§ **Problem details**
Copy the data below word for word, omitting the pictures.

§ **Provided information**
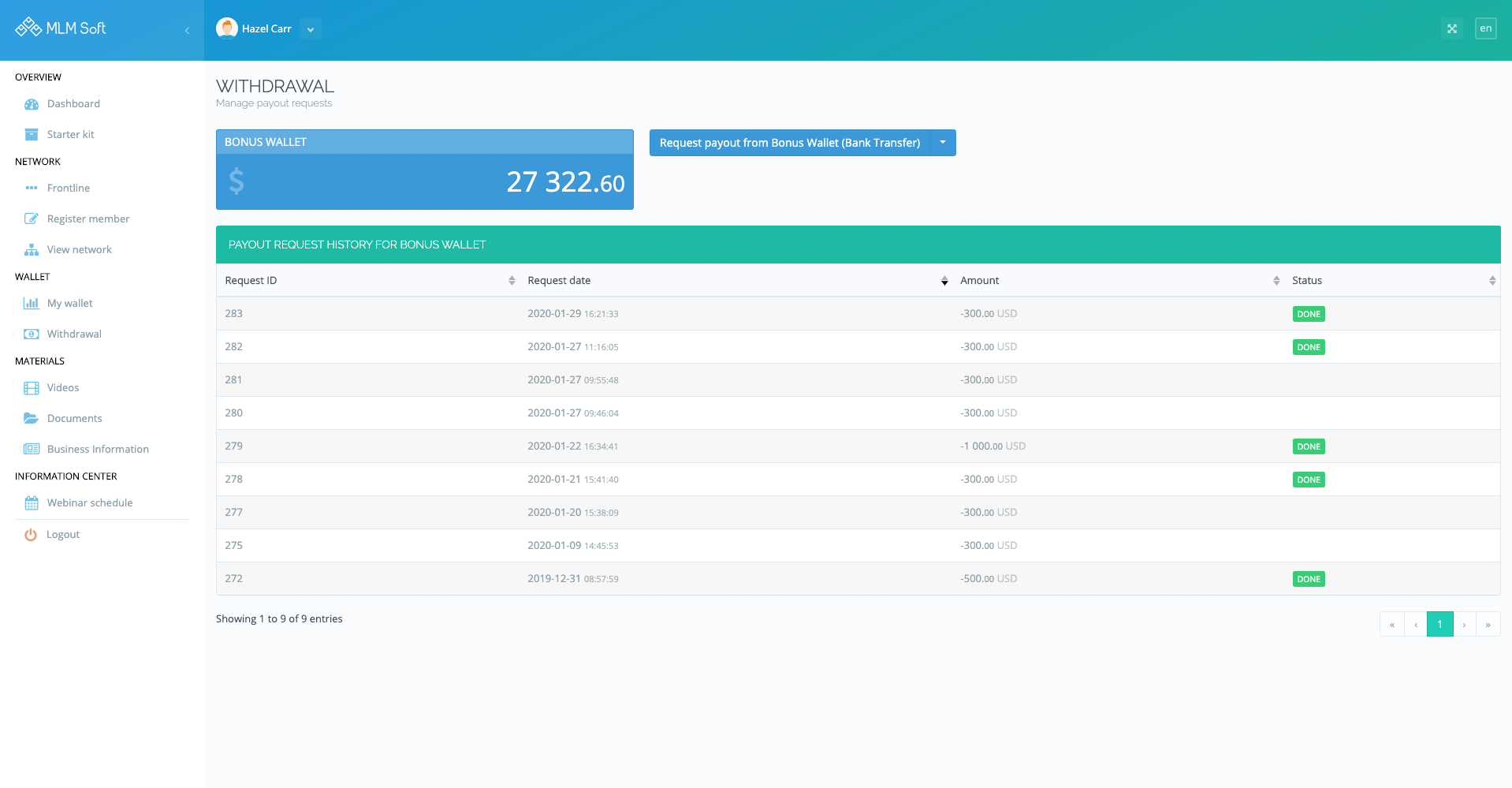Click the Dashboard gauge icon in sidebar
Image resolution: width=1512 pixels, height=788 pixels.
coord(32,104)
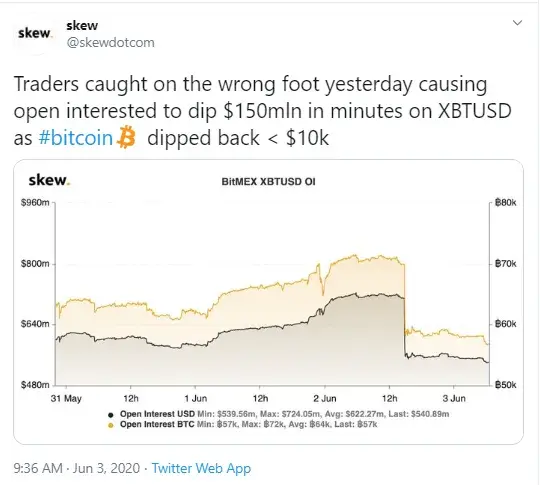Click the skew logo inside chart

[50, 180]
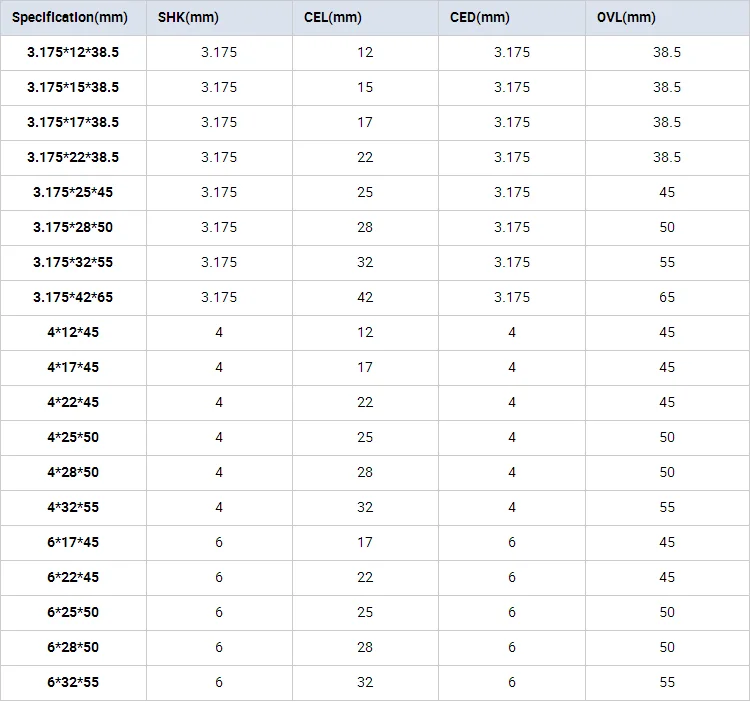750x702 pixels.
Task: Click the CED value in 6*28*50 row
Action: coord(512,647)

§ **Solution for this task**
Click the Dashboard gauge icon in sidebar
Image resolution: width=1512 pixels, height=788 pixels.
coord(32,104)
Click the skew logo inside chart

[50, 180]
750x702 pixels.
Task: Click the CED value in 6*28*50 row
Action: coord(512,647)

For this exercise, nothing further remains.